The Clay Hotel where I stayed found itself buried in the heart of Washington Avenue and Espaniola Way in the Art Deco patch, which stretched far and wide. Even the skyline was dotted with banks, skyscrapers and apartment blocks in the traditional pastel and symetrical style. I shared a room with three others. A terribly dull Canadian from Ottawa, Oliver a young Belgian bartender from Pittsburgh or somewhere with a P and Sylvio, an only-Italian speaking sextagenarian, who had run every country's marathon for 40 years. With a lot of shoulder shrugging, broken Spanish and scribbling, I actually managed to get to know him quite well as did Oliver, who saw his temper first hand when he was thrown from the top bunk at 2am by Sylvio for making too much noise. I tried to sleep through it. After Oliver moved out, Dublin Dave moved in. Gaydar told me he was gay. The number of briefs he had bought, the toiletry products and the Abercrombie shirt were hints. He gave me a two-minute potted history about why the Irish hate the Brits as we stuffed ourselves with pancakes on the lively and expensive Lincoln Road.

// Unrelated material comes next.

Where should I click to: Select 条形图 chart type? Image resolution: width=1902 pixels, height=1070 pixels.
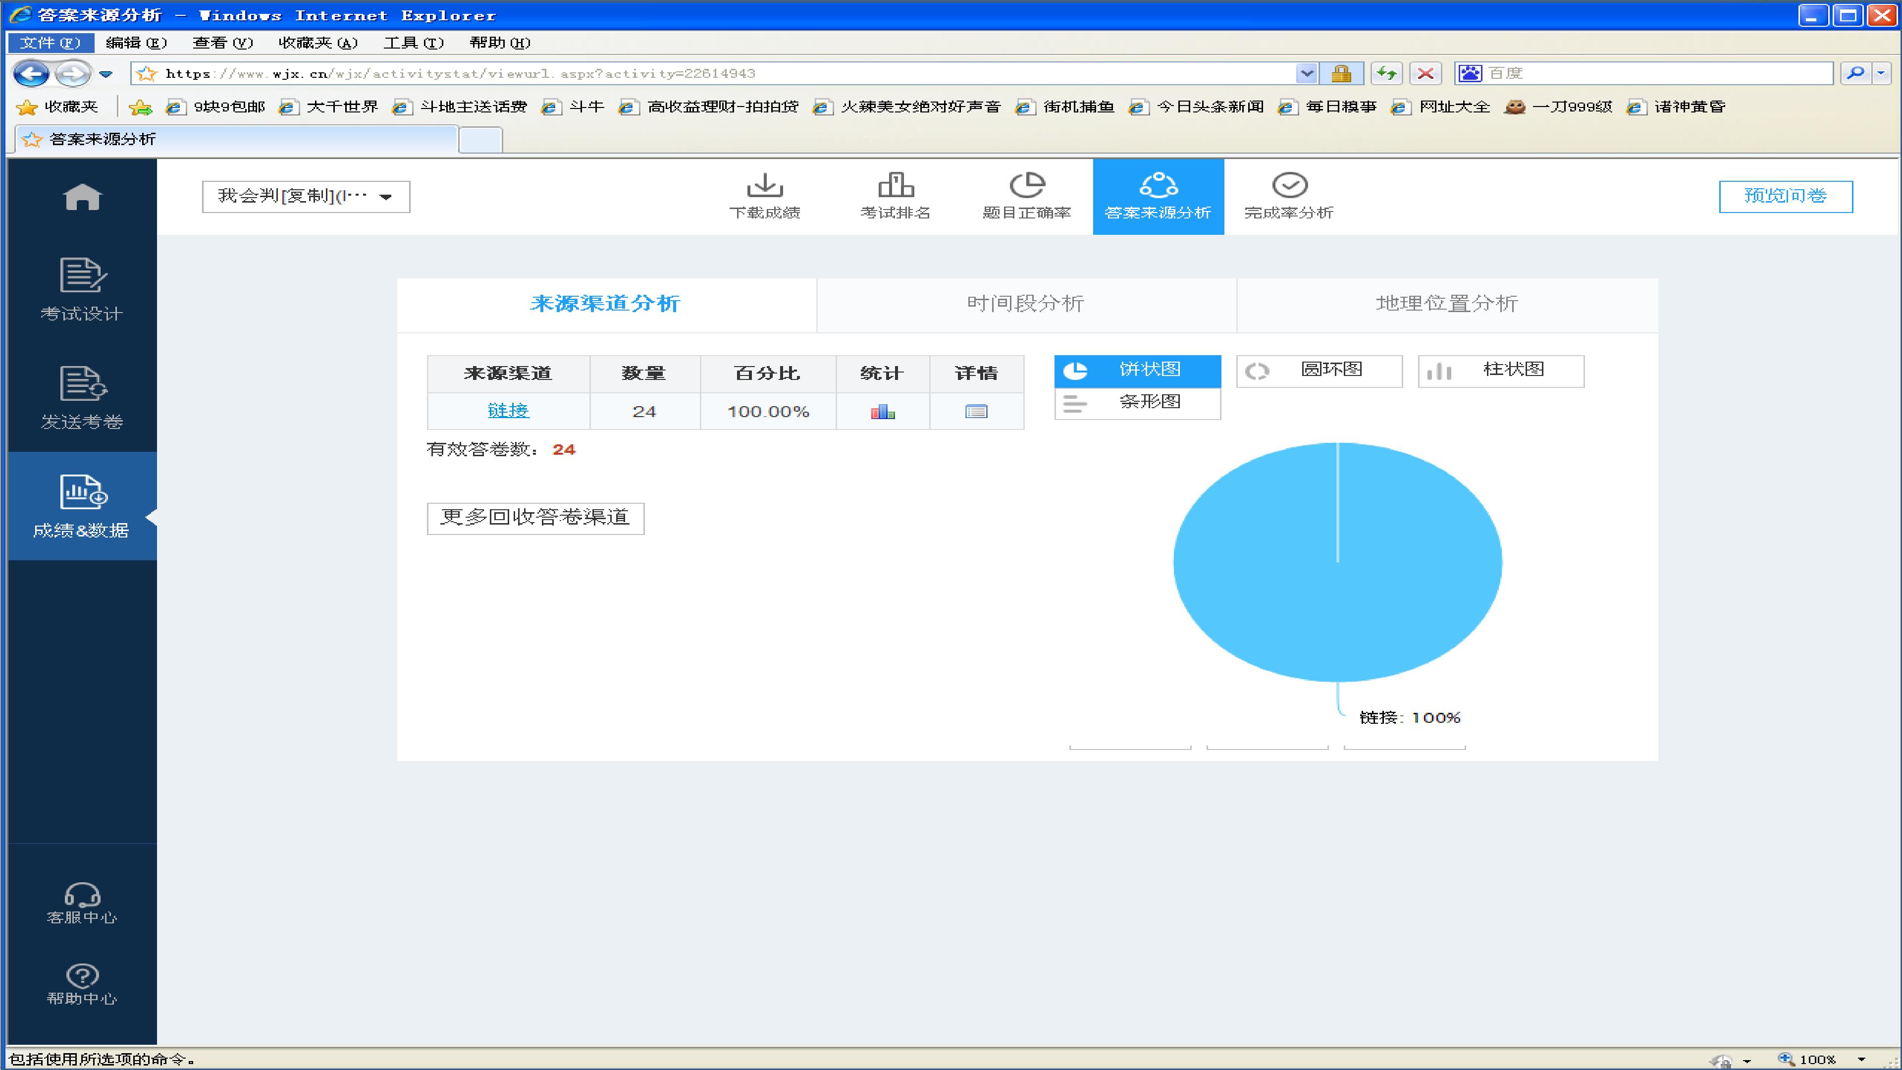pos(1137,403)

My accommodation was not far from there and 2 blocks from Ocean Drive, the scene of many a movie including Birdcage, and just in front of the adjacent South Beach. As rainbow flags flapped in a gay breeze, this was a relaxed place but not for the faint-hearted. It is Pec Valley, Land of the Bicep, Zip Code.. well unnecessary. Everyone there, man and woman, black or write, young and old, is toned and oiled to within an inch of their lives. It took me half an hour to take my jacket off on the beach. I would have gone into the sea with a puffer jacket on if I had had one with me. They do push ups, press ups, sit ups, chin ups, jump ups. I can barely get up. They are bronzed chocolate brown to perfection. I am cherry red and making my mosquito bites bigger. They are sprawled out. I am sat cross legged in my socks, hiding my blisters. They are in long shorts, regular shorts, short shorts and what-is-the-point-of-those-shorts. I am in a track suit. That is a lie... it was a shell suit with air conditioning. It was refreshing to see an older gentleman go by on a skateboard and a well-fed lady perched precariously on what looked like a kids' bike. That gave em two fingers. I sat there listening to my CDs next to a couple of angry African American lesbians and a topless straight couple, the woman was buying a thong from an older lady, who really should not have been wearing one. I stayed off spaghetti the rest of the week.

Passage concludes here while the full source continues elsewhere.